Measuring Search Relevance

How do we know when we’ve built software that has improved the search results returned by the eBay search engine? There are many ways we can understand this, and this blog post focuses on using human judges to assess the performance of the engine. In a future post, I’ll talk more about A/B testing, behavioral and business metrics we capture from the eBay site, and other ways of measuring search accuracy.

One of the most important ways we understand if we’ve improved our search engine is by asking people what they think. We do this at a large-scale: we’ve asked human judges questions about our search results over two million times in the past year. We use this data to compute scores or metrics, and we use these metrics for a few purposes: first, they help us understand whether one search algorithm is better than another; second, they help us understand where a search algorithm doesn’t work and needs to be improved (for example, maybe it doesn’t work well in the collectibles category, or maybe it only works well for short one- or two-word queries); and, last, it helps us understand what users want – it’s great data to look through to understand how our users think about searching on eBay. It’s super useful data, and it’s available to all eBay employees on our intranet site. (http://qu, where QU stands for Query Understanding.)

We refer to the process of gathering this data as relevance judgment, that is, collecting human judgment about the relevance of search results. The basic task goes like this: we present a judge with an eBay item, and a search engine query, and we ask the judge to assess how relevant the item is to the query on a four-point scale. For example, suppose the query is ipod nano 16Gb and the item is a brand new Apple 6th generation iPod nano 16Gb. The judge might decide that this is a “great result” (which might be, say, our top rating on the four-point scale), click on a radio button to record their vote, and move on to the next task. If the item was a car that had an iPod adapter in it, the judge might decide this result is “irrelevant” (say the lowest rating on the four point scale). If it were a Samsung mp3 player, it might be “partially relevant” (say the second-to-lowest), and if it were a used Apple iPod nano 2nd generation that’s missing its headphones, the judge might say “relevant” (it’s not perfect, but it sure is an Apple iPod).

The judgment process is subjective, and different people will make different choices. If the query is shoes and the item we show the judge is just one shoe from a pair: is it irrelevant, partially relevant, or maybe even relevant? There are many arguments you could make: a shoe isn’t shoes, so it’s irrelevant; a shoe is half of a pair of shoes, and so it’s partially relevant; or, maybe there’s a complicated argument you can make about it being relevant. I guess we’d all agree it isn’t a great result. There are two ways we address subjectivity: first, we ask multiple judges to assess the same results to get an average score; and, second, we judge thousands of queries, so that we can compute metrics and be confident statistically that the numbers we see represent true differences in performance between algorithms.

Data listing:
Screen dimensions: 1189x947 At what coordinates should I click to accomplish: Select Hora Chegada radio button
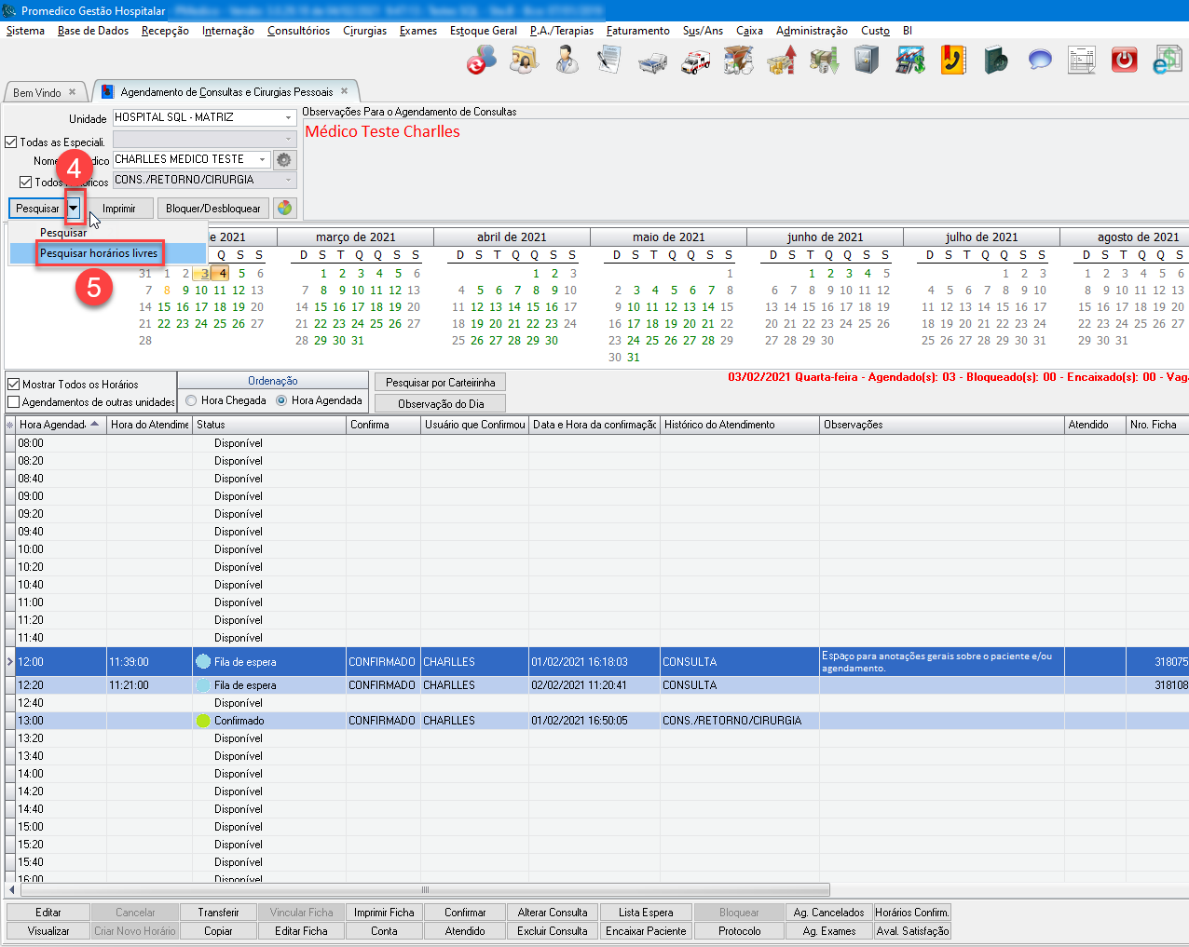click(x=191, y=400)
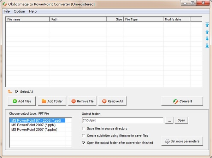The image size is (212, 158).
Task: Click the Output folder path field
Action: 123,120
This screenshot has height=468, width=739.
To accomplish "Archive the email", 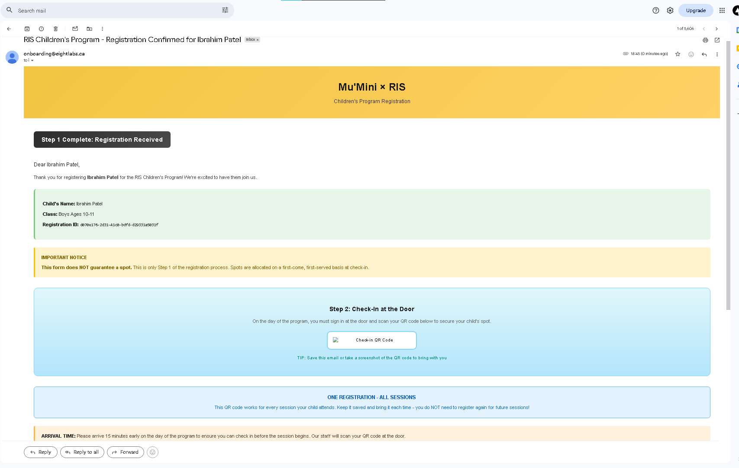I will [27, 29].
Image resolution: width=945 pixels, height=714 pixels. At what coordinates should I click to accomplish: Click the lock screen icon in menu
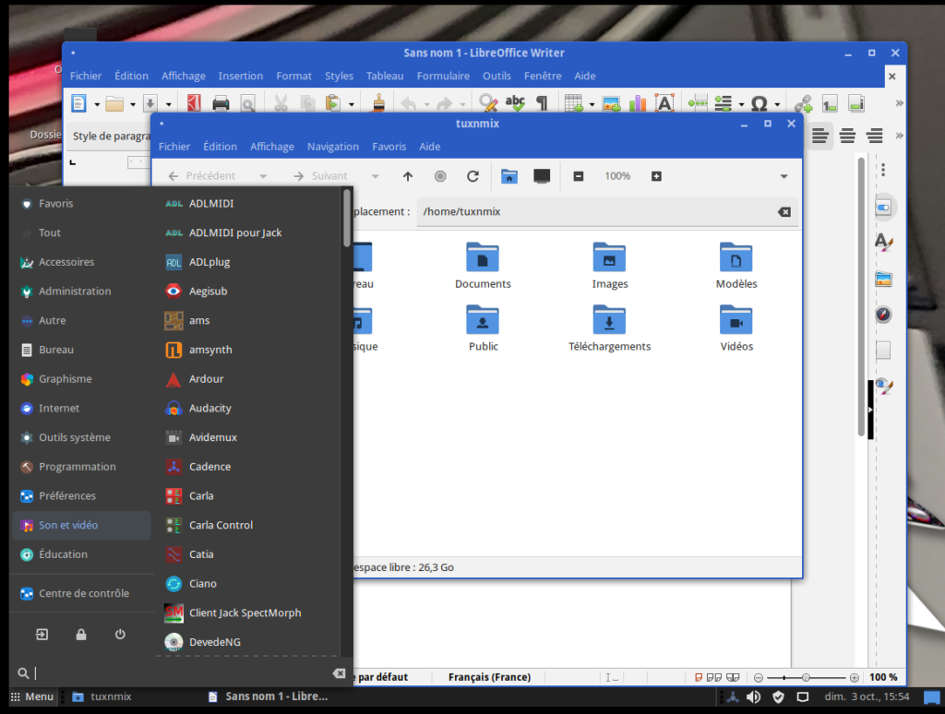tap(81, 635)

Set problem: Please duplicate the passage of the search relevance post that opens with the words "The judgment process" and closes with "performance between algorithms.".

Solution:
The judgment process is subjective, and different people will make different choices. If the query is shoes and the item we show the judge is just one shoe from a pair: is it irrelevant, partially relevant, or maybe even relevant? There are many arguments you could make: a shoe isn’t shoes, so it’s irrelevant; a shoe is half of a pair of shoes, and so it’s partially relevant; or, maybe there’s a complicated argument you can make about it being relevant. I guess we’d all agree it isn’t a great result. There are two ways we address subjectivity: first, we ask multiple judges to assess the same results to get an average score; and, second, we judge thousands of queries, so that we can compute metrics and be confident statistically that the numbers we see represent true differences in performance between algorithms.